● REQUIRED WORK: Please copy the items below word for word, beginning at the line that contains "This screenshot has width=1000, height=600." and stopping after the line that contains "[x=1224, y=61]".

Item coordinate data
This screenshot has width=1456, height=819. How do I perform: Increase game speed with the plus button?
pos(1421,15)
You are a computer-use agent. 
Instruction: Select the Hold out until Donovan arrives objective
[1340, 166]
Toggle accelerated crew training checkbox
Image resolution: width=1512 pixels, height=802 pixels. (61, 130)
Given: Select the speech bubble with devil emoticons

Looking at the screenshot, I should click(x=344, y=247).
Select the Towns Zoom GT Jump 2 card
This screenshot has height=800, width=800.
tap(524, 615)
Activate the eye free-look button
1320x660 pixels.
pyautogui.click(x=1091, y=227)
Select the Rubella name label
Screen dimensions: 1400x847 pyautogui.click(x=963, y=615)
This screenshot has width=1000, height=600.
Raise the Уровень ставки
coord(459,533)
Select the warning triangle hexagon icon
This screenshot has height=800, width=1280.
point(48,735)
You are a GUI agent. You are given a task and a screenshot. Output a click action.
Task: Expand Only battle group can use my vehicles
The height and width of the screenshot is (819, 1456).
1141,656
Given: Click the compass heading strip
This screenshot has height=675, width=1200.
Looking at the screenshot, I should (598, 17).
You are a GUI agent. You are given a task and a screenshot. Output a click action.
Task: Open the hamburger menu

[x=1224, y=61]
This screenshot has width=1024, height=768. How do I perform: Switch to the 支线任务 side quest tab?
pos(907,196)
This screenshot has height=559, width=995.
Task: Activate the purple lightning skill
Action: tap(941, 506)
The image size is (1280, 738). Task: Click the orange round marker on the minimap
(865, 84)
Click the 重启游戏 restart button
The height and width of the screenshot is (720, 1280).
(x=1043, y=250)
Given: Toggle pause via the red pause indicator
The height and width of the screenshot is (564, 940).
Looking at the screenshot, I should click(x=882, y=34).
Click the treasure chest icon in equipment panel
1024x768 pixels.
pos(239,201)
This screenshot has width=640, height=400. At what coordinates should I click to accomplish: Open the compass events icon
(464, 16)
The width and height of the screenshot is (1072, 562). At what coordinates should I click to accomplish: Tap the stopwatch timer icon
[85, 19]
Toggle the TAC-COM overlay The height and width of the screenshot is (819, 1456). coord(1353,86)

● TASK RESPONSE:
This screenshot has width=1000, height=600.
Raise the Уровень ставки
coord(459,533)
Select the warning triangle hexagon icon
This screenshot has height=800, width=1280.
point(48,735)
You are a GUI agent. You are given a task and a screenshot. Output a click action.
Task: Expand Only battle group can use my vehicles
The height and width of the screenshot is (819, 1456).
1141,656
Given: Click the compass heading strip
This screenshot has height=675, width=1200.
Looking at the screenshot, I should (598, 17).
You are a GUI agent. You are given a task and a screenshot. Output a click action.
Task: Open the hamburger menu

[x=1224, y=61]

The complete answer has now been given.